Rising energy prices in Europe are causing huge losses to the region’s largest gas and electricity consumers. This has forced industrial giants to cut production, threatening the region’s economic recovery. As energy costs rise to new heights day by day, financial tensions for a number of industries, including metals and fertilizers, are rising, Bloomberg reports.
Aluminum Dunkerque Industries France, Europe’s top aluminum producer, has cut production in the past two weeks. Trafigura’s Nyrstar will suspend zinc production in France in early January, and Romanian fertilizer maker Azomures has suspended operations.
Europe has never paid as much for electricity as in 2021. The average price of electricity on the power exchange increase more than 200% in Germany, France, Spain and the United Kingdom. In the Nordic region, where the predominant hydroelectric power generation typically limits price growth, electricity has risen 470%.
Energy-intensive companies in Europe are in bad position because of expensive energy and are trying to get support from national governments, writes The Wall Street Journal. The publication recalls the record gas prices reached before the holidays.

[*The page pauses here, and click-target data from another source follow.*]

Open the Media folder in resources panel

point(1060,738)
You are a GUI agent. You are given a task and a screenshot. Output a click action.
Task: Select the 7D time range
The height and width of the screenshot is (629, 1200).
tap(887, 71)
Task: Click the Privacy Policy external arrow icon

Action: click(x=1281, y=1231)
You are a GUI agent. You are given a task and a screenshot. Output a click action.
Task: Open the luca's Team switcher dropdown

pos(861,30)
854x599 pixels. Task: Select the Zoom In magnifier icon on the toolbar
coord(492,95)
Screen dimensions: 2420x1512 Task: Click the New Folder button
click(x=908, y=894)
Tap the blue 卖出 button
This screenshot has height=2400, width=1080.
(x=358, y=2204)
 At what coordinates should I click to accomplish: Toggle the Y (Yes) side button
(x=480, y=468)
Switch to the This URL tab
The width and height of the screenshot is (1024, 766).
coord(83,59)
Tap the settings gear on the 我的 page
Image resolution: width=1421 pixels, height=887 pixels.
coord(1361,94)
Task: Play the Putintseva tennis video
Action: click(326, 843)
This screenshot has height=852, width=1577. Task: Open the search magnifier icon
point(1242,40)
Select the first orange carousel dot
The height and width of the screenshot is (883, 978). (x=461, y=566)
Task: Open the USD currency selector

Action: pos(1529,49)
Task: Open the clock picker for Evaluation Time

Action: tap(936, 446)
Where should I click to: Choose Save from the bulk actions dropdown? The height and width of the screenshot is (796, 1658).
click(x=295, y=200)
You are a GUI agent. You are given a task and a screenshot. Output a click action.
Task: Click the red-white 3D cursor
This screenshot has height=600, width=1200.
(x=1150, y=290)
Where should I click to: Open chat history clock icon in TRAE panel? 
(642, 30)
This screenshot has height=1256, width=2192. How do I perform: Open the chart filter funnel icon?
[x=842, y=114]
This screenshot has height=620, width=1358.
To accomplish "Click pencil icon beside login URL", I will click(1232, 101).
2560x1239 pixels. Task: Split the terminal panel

Then the natural gas reached a price of 180 euros per megawatt-hour, or $ 2,000 per 1,000 cubic meters. In the following days, trade calmed down slightly, but remained above the level of 100 euros per megawatt-hour.
Many companies can switch to electricity, but this is also not profitable, especially if they do not have long-term contracts. In Spain, for example, this is not a common practice and now businesses have to rely on spot markets for electricity supply. In France and Germany, however, companies are more secured, because of entering into long-term fixed-price contracts.
Expensive energy limits the competitiveness and profitability of energy-intensive production. Companies in the glass, cement, steel and metals and other sectors will record serious losses if this situation continues.